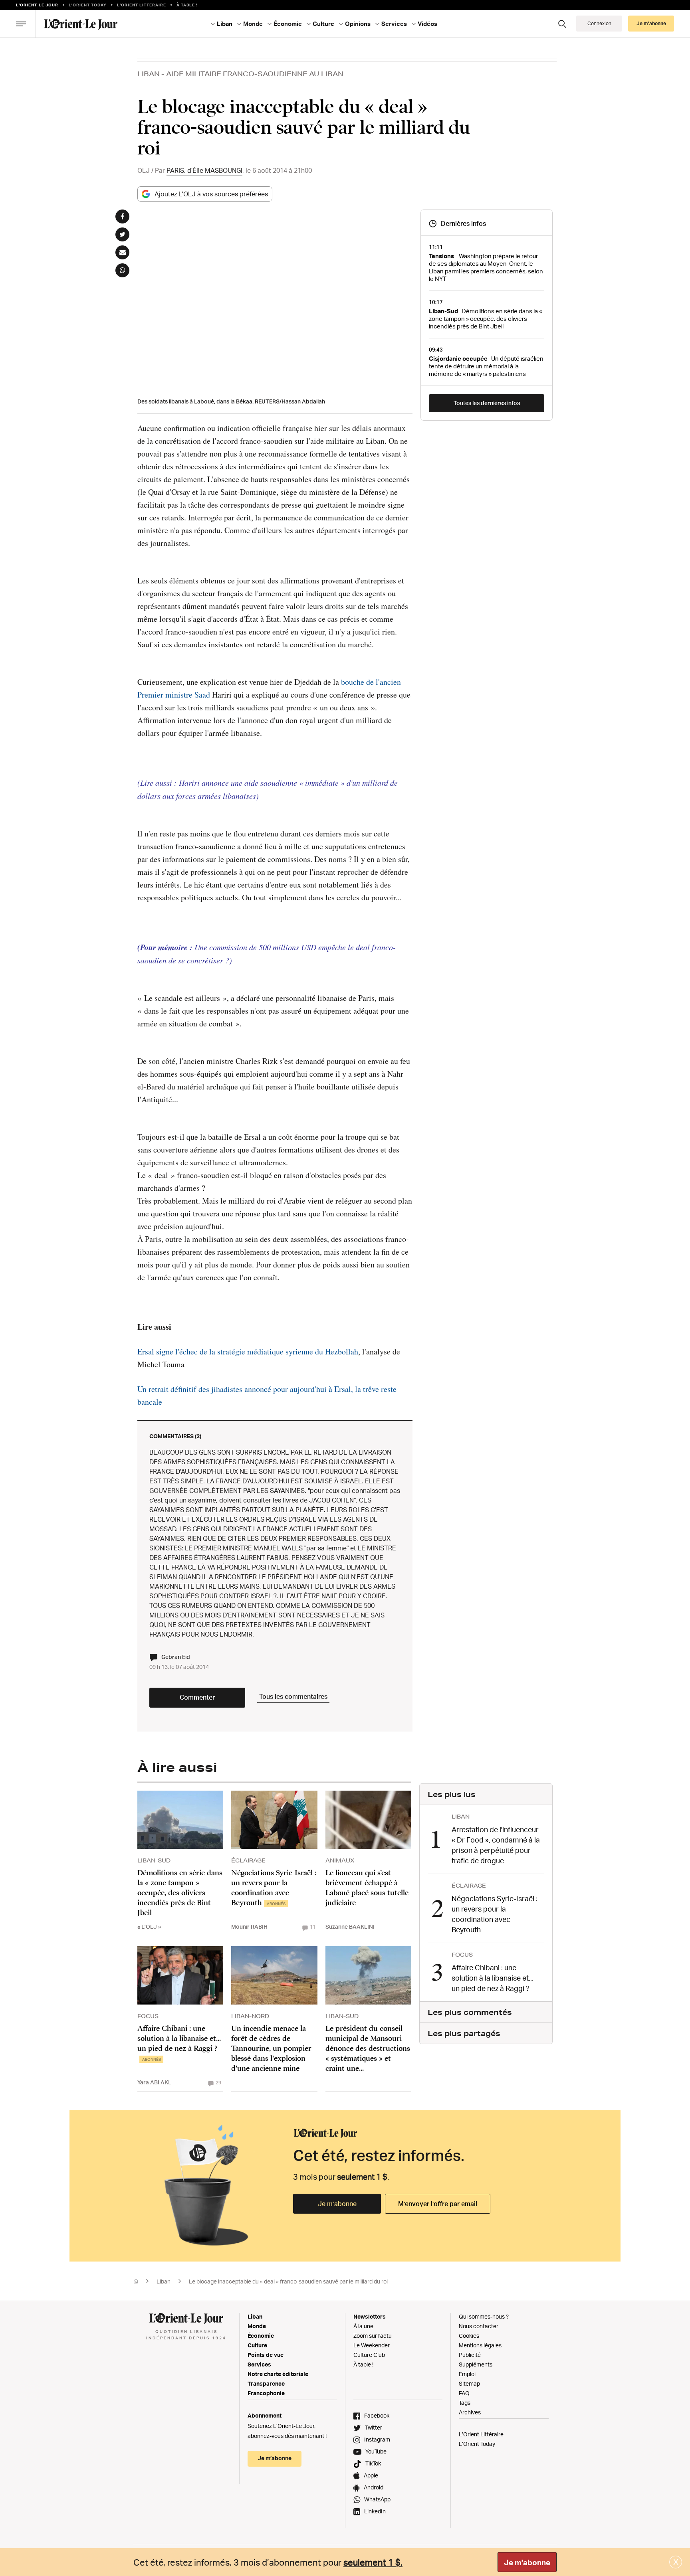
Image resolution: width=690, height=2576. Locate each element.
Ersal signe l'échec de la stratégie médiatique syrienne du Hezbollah (247, 1351)
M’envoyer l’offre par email (437, 2204)
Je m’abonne (337, 2204)
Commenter (197, 1697)
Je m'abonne (527, 2562)
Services (259, 2364)
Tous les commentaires (293, 1696)
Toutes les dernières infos (487, 402)
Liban (148, 73)
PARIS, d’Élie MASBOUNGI (204, 170)
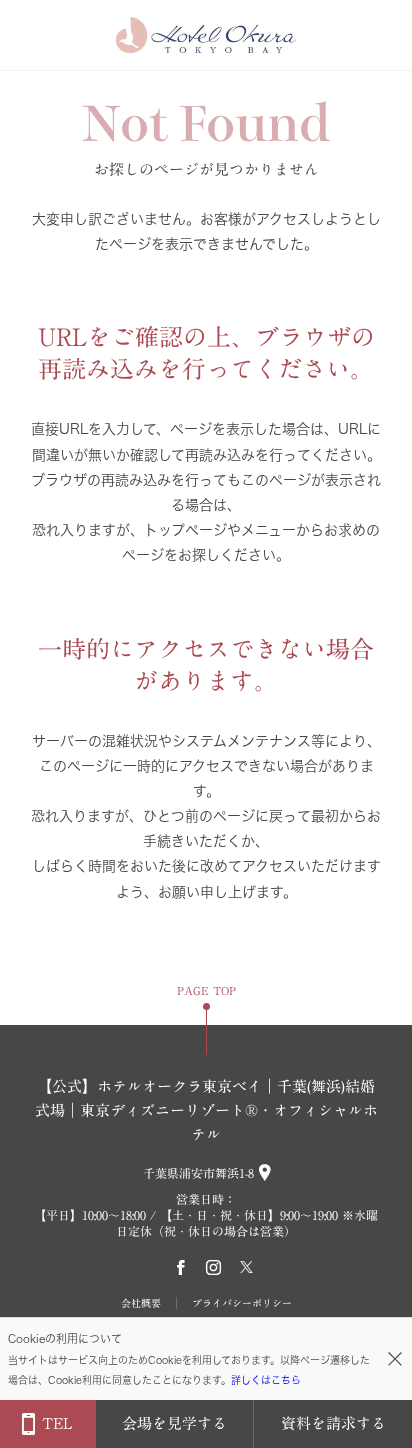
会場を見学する (174, 1423)
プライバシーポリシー (242, 1303)
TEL (57, 1423)
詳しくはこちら (266, 1380)
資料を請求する (333, 1423)
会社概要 (141, 1303)
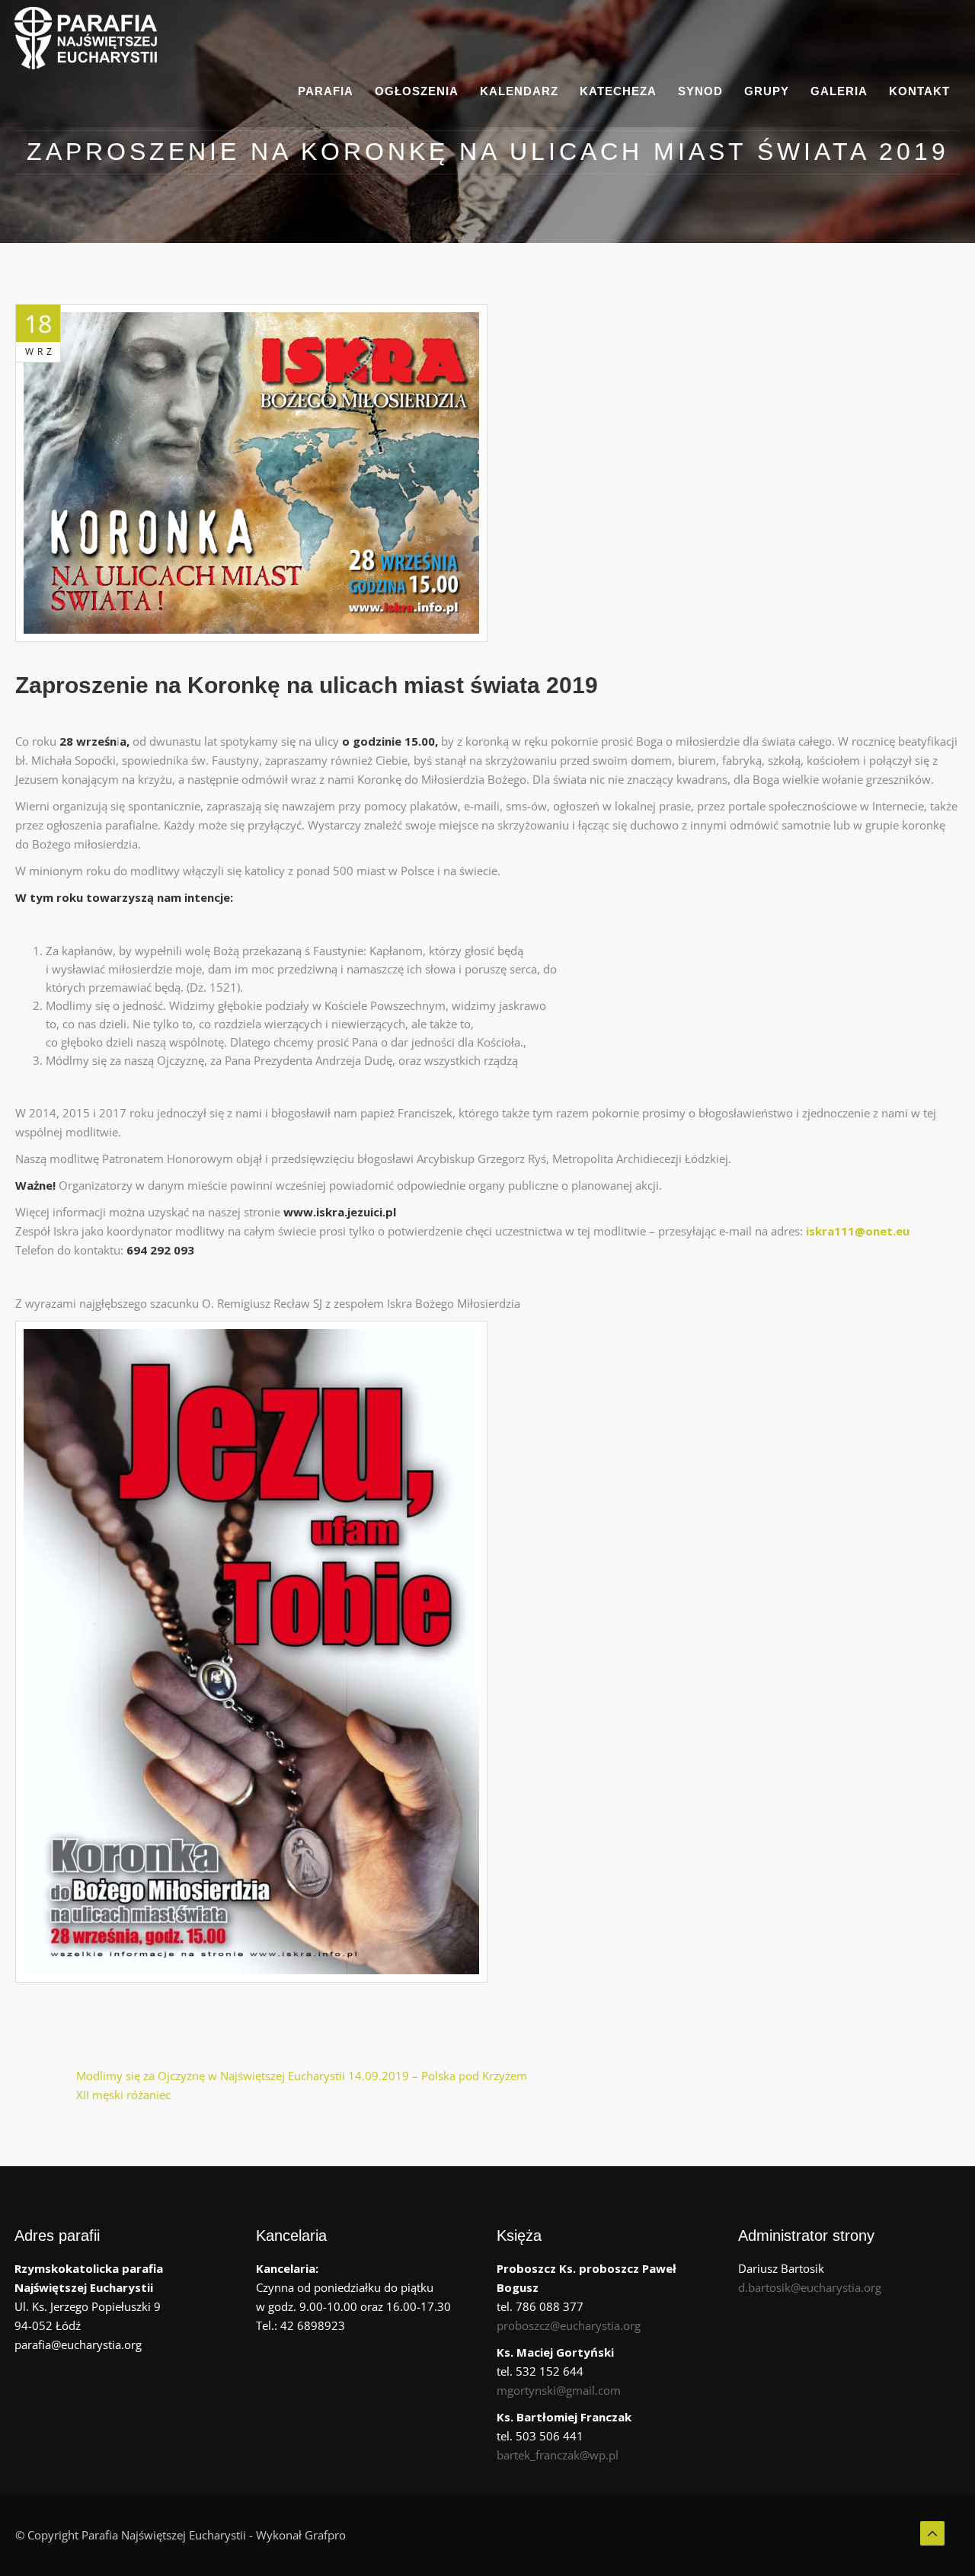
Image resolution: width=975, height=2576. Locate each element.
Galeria (839, 91)
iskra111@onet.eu (857, 1230)
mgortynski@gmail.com (559, 2390)
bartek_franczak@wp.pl (558, 2455)
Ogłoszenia (417, 91)
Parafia (325, 91)
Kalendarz (519, 91)
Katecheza (618, 91)
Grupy (766, 91)
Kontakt (919, 91)
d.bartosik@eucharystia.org (809, 2287)
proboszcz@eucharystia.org (569, 2325)
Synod (700, 91)
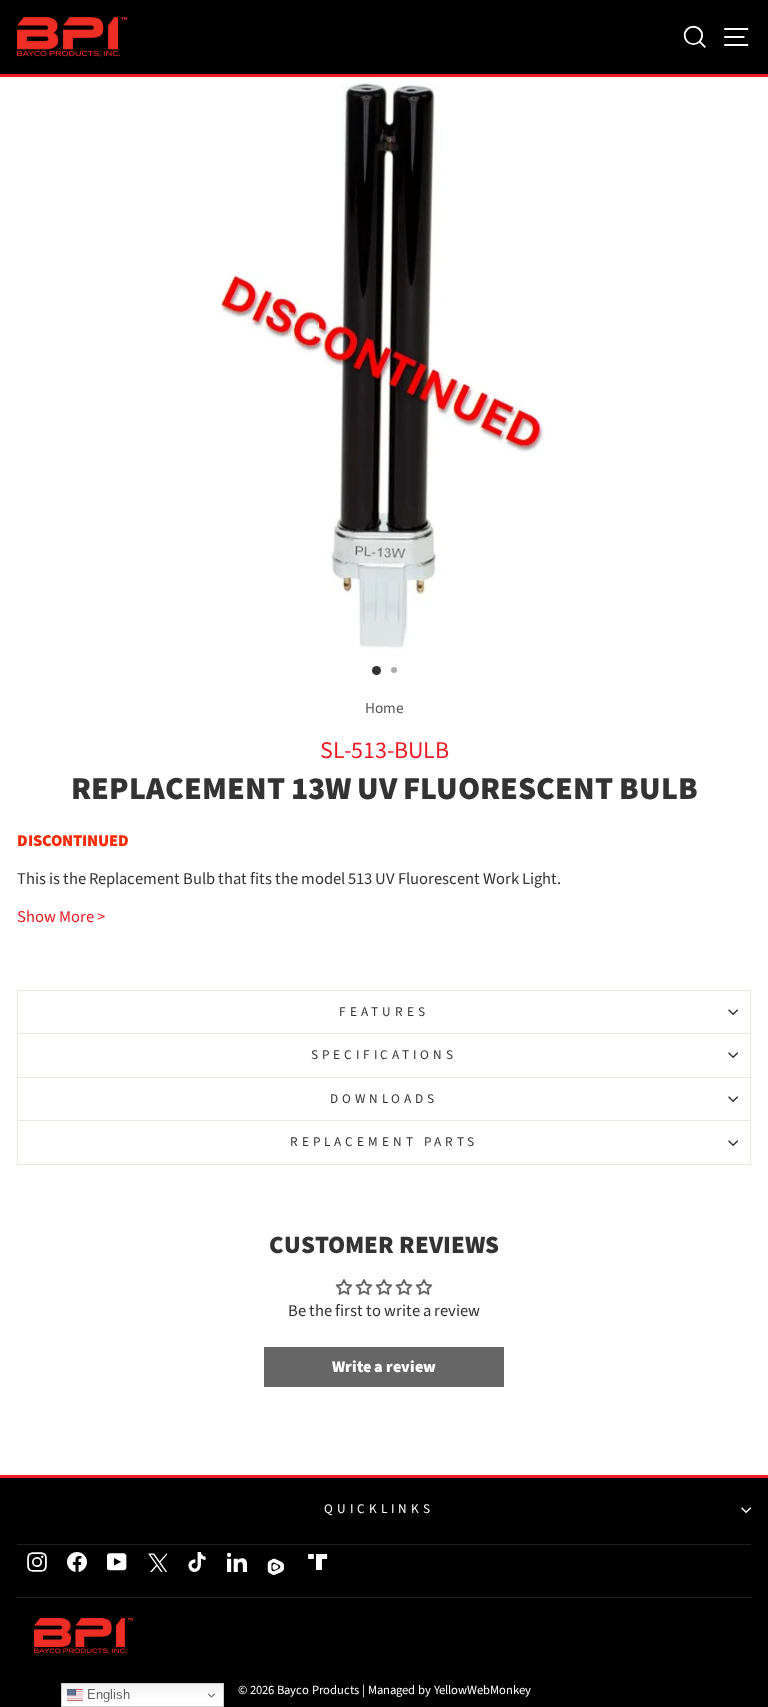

*EXERCISE GOAL*.
Show each line from the listing above that includes the word "height".

*ANSWER TO THE PROBLEM*.
Image resolution: width=690, height=2576. Locate each element.
Image resolution: width=975, height=2576. Locate each element.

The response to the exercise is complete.